上が下を支える職場
――昨年から今年にかけて放送された『ここにタイトルを入力』は、当時入社2年目の原田和実さんが企画・演出ということで話題になりましたね。
原田はコロナ禍の入社で、入社式もなかったし、ずっとリモートワークだったんです。で、彼がどうしたかというと、とにかく企画を考えたんです。彼が私に持ってきた企画書を見ると、率直に言って、私たちが作ってきたいわゆる“王道”をぶっ壊してきたな……と。でも、ちゃんと今のテレビの面白さをリスペクトしているので、すぐに番組にすべきだと思いました。
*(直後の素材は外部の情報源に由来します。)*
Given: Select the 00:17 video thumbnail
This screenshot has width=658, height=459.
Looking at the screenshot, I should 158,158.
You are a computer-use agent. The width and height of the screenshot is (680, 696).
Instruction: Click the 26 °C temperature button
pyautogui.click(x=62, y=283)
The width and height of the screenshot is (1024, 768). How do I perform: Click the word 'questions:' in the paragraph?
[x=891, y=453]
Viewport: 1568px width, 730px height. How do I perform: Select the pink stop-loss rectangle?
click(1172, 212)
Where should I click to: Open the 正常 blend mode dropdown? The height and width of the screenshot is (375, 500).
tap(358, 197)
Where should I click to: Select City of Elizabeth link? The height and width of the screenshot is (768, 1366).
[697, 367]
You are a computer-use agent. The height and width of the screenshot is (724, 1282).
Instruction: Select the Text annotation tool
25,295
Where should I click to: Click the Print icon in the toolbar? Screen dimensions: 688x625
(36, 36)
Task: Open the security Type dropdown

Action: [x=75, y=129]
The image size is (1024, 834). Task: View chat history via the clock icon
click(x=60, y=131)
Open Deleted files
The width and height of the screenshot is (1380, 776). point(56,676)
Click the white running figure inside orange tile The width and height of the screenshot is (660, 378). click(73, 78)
だけど、なにしろ入社1年目だから、企画書は書けても現場のハウツーはわからないわけですよ。だったら、ハウツーがわかっているベテランスタッフを付けてやらせてみよう、と。
――北口さんの英断?
いえ、うちの会社がそうなんです。「おもしろい! やってみよう!」という人ばっかり(笑)。でも、みんながそう思えたのは、原田の企画書の斬新さに加え、彼の熱意が尋常じゃなかったからです。
番組に出てくれたバカリズムさんのことを、原田がどれほど好きだったか。小峠(英二)さんを、シソンヌさんの芸をどれほど愛していたか。勉強していたか。その思いが、フジテレビとタレントさんたちを動かしたから、実現した番組なんです。
――これから入社してくる人のなかにも、第二の原田さんがいるかもしれませんね。
おもしろいものを作りたいという気持ちがある人には、ぜひ来て欲しいですね。
フジテレビのいいところは、自分たちが蓄えてきたことを惜しみなく後輩に教えるところだと思っています。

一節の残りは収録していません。